*Work instruction*: The material below holds a span beginning at the line with "Given: Show more Styles sidebar tabs chevron" and ending at the line with "The height and width of the screenshot is (729, 1319).". Quote that span exactly, both ends included, and only that span.

=== The data ===

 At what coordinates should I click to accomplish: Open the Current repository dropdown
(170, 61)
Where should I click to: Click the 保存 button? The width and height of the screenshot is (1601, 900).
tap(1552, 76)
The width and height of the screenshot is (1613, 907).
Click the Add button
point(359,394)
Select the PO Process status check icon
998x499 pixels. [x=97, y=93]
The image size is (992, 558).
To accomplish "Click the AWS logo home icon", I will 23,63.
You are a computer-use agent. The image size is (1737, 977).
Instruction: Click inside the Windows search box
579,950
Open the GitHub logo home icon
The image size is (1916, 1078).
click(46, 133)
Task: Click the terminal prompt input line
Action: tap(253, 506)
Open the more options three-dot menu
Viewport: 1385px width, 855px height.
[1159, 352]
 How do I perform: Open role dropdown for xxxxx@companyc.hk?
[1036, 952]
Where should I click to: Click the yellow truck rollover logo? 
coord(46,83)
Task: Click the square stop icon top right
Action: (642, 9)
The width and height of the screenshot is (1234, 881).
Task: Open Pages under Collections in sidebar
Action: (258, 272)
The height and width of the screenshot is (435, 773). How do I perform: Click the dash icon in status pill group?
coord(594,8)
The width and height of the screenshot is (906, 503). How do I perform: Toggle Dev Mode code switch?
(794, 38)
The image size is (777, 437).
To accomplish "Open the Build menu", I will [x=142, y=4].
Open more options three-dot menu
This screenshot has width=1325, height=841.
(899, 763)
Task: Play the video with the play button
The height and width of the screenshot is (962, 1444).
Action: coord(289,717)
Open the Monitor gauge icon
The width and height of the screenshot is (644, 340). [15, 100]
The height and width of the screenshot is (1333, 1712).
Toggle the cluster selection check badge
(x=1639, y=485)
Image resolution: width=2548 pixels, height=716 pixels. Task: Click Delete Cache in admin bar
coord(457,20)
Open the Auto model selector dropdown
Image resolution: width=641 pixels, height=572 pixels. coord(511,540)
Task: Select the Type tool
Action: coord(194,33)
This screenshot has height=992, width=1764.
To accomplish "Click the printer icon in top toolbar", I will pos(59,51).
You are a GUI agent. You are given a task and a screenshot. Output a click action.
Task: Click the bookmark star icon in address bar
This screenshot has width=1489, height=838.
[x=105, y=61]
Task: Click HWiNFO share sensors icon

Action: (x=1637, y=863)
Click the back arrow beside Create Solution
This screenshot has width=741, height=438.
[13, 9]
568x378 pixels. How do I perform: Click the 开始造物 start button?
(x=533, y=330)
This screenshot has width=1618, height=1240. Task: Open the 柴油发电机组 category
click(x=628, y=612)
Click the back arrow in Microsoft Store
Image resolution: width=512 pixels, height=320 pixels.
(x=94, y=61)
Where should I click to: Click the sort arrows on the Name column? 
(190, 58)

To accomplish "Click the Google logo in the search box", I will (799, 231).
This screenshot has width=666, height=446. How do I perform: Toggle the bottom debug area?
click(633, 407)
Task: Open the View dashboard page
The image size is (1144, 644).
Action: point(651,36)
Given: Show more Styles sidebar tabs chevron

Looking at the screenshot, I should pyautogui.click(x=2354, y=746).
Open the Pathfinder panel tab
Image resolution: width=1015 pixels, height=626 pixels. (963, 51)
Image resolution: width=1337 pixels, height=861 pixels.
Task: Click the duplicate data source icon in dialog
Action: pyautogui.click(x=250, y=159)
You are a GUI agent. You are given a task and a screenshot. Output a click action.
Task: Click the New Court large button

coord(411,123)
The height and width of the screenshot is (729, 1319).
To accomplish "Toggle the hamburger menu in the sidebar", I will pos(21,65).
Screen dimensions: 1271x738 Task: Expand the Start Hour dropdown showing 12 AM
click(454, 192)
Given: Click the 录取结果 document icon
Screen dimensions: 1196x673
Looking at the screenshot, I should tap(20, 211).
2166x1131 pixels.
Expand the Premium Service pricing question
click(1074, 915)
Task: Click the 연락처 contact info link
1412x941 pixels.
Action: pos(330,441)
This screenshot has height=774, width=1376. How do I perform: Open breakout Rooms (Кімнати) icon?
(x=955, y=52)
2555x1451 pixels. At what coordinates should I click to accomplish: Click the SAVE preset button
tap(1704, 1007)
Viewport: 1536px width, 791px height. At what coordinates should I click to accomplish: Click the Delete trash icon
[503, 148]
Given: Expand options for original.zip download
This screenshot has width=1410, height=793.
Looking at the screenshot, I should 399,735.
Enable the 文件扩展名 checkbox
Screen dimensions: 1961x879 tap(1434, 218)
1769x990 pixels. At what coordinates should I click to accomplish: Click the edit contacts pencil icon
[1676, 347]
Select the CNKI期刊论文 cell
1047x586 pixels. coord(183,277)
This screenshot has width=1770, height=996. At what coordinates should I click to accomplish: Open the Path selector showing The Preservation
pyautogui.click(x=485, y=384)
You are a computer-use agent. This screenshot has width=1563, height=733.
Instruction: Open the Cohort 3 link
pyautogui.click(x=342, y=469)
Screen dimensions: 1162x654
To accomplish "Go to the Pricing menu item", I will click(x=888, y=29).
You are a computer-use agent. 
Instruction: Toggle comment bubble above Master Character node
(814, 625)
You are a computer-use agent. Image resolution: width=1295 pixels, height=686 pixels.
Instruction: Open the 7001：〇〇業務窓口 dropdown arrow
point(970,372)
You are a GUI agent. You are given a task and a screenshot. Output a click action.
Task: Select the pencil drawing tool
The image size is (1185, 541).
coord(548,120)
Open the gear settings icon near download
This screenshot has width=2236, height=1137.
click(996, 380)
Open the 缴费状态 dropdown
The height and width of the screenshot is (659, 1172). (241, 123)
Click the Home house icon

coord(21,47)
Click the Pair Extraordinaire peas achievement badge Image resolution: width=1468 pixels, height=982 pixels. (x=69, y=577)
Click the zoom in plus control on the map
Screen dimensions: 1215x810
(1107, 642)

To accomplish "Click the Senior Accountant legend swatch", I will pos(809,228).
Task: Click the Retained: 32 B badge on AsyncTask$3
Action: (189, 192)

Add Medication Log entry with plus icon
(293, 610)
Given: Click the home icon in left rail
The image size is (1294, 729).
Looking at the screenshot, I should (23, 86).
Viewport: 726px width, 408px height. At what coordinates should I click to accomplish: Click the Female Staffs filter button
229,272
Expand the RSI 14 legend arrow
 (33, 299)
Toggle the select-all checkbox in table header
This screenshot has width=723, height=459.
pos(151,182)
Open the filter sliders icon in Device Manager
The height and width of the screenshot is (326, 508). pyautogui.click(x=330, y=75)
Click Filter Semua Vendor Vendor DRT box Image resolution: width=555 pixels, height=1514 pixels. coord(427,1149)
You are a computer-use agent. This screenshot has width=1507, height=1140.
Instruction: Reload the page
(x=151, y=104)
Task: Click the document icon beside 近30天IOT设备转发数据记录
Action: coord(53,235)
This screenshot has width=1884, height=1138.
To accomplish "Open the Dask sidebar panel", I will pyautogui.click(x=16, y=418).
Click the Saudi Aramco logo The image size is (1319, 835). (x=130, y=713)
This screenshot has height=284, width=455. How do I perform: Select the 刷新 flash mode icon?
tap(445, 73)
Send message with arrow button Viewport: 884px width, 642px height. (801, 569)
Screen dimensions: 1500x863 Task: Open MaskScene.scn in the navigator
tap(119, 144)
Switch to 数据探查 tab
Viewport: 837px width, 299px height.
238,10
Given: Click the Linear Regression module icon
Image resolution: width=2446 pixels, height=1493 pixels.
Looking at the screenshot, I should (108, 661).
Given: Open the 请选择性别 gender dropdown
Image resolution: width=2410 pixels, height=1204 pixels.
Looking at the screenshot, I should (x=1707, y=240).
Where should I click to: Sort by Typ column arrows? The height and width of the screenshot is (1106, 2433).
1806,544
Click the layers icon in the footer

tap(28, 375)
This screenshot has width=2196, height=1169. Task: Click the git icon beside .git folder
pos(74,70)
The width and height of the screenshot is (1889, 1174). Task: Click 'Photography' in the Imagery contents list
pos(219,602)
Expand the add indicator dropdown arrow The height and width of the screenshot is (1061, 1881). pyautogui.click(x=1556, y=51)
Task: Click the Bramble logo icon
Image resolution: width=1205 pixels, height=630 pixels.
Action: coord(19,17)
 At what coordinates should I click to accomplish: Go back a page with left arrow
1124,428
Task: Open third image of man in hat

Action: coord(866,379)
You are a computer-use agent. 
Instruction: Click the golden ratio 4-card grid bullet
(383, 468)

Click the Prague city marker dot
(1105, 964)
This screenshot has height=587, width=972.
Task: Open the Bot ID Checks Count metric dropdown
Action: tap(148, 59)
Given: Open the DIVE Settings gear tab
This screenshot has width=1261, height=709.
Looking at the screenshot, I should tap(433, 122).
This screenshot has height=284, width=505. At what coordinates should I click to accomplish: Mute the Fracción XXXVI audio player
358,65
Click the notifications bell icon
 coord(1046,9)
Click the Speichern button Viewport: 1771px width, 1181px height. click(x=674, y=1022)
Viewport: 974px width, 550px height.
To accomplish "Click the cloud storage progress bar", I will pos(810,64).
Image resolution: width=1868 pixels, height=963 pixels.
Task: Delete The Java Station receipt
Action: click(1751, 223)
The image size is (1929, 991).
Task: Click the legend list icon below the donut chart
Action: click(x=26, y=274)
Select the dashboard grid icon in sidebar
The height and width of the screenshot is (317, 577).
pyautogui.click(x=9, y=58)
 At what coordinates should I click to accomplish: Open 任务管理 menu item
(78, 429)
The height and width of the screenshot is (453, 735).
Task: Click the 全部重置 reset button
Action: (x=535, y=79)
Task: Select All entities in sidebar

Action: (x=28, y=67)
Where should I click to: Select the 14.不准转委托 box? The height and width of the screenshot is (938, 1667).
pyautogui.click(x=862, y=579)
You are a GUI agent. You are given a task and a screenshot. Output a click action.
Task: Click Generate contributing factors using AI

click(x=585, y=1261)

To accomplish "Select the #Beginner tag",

===

*Expected output*:
Given: Show more Styles sidebar tabs chevron

Looking at the screenshot, I should pyautogui.click(x=2354, y=746).
Open the Pathfinder panel tab
Image resolution: width=1015 pixels, height=626 pixels. (963, 51)
Image resolution: width=1337 pixels, height=861 pixels.
Task: Click the duplicate data source icon in dialog
Action: pyautogui.click(x=250, y=159)
You are a GUI agent. You are given a task and a screenshot. Output a click action.
Task: Click the New Court large button

coord(411,123)
The height and width of the screenshot is (729, 1319).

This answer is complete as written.